Those lines of the data that hold the word "Украины" are to be copied out.

Start of Data extract

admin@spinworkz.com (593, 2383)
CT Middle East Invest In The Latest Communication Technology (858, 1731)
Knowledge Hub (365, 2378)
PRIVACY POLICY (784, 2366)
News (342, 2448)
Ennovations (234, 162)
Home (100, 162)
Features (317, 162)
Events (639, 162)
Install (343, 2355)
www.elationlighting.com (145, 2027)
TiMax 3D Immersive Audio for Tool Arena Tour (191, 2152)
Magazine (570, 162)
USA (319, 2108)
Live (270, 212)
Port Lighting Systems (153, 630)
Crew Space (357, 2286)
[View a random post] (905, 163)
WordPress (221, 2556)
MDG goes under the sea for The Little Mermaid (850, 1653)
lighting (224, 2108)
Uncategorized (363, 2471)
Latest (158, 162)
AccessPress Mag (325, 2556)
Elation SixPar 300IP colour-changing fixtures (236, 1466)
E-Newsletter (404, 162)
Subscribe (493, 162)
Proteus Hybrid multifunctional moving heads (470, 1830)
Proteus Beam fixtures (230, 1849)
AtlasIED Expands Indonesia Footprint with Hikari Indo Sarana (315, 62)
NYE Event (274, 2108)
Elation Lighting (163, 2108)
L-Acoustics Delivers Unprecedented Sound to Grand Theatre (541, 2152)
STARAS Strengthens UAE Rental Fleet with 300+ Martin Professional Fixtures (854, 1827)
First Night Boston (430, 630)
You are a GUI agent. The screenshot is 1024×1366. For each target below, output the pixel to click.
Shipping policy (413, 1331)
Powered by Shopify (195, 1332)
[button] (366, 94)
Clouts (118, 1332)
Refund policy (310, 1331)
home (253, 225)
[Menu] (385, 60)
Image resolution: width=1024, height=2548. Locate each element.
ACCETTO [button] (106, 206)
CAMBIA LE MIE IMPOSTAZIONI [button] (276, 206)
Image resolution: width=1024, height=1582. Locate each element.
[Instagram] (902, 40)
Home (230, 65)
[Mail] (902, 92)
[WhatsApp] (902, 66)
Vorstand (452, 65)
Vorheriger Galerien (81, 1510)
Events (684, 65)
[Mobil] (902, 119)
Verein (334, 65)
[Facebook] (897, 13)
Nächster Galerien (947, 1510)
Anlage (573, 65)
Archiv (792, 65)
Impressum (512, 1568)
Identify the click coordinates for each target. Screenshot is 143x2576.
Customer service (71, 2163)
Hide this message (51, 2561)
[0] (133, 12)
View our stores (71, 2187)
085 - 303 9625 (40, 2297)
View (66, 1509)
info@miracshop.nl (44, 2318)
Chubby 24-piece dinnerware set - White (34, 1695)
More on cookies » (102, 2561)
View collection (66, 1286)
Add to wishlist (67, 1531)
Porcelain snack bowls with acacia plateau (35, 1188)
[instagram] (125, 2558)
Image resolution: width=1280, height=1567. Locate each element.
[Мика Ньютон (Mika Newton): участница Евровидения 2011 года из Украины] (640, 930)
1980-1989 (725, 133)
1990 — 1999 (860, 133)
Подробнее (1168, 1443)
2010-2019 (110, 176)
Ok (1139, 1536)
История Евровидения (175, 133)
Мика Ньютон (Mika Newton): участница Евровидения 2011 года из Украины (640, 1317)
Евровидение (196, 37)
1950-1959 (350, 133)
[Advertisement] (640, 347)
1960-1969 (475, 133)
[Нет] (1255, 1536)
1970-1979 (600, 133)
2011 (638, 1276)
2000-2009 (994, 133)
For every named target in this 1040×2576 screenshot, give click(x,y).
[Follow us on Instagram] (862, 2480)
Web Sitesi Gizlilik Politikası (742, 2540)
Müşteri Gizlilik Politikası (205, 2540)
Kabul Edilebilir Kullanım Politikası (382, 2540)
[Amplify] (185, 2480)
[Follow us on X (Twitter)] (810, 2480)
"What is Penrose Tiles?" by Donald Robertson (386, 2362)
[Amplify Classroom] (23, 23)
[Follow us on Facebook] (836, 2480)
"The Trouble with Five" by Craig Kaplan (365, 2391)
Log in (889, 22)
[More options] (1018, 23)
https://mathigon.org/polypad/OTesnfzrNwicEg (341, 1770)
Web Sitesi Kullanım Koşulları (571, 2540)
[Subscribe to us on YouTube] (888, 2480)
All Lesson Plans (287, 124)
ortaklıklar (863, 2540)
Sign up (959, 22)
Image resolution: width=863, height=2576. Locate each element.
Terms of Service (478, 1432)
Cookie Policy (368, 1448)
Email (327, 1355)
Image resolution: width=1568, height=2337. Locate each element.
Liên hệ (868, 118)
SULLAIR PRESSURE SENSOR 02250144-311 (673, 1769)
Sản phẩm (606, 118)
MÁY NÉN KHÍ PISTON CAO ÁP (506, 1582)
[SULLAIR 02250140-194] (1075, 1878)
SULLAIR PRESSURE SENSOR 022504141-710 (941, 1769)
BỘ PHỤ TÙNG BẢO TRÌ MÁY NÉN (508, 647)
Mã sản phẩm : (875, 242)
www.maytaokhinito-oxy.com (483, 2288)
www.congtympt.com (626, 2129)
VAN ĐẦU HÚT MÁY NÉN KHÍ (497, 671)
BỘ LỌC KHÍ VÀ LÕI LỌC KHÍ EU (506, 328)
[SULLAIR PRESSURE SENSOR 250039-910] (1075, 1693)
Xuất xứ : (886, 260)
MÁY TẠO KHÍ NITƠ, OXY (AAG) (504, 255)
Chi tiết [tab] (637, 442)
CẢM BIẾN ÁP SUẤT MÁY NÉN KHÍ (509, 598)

End of Data extract

» Solution for this exercise:
[Мика Ньютон (Mika Newton): участница Евровидения 2011 года из Украины] (640, 930)
Мика Ньютон (Mika Newton): участница Евровидения 2011 года из Украины (640, 1317)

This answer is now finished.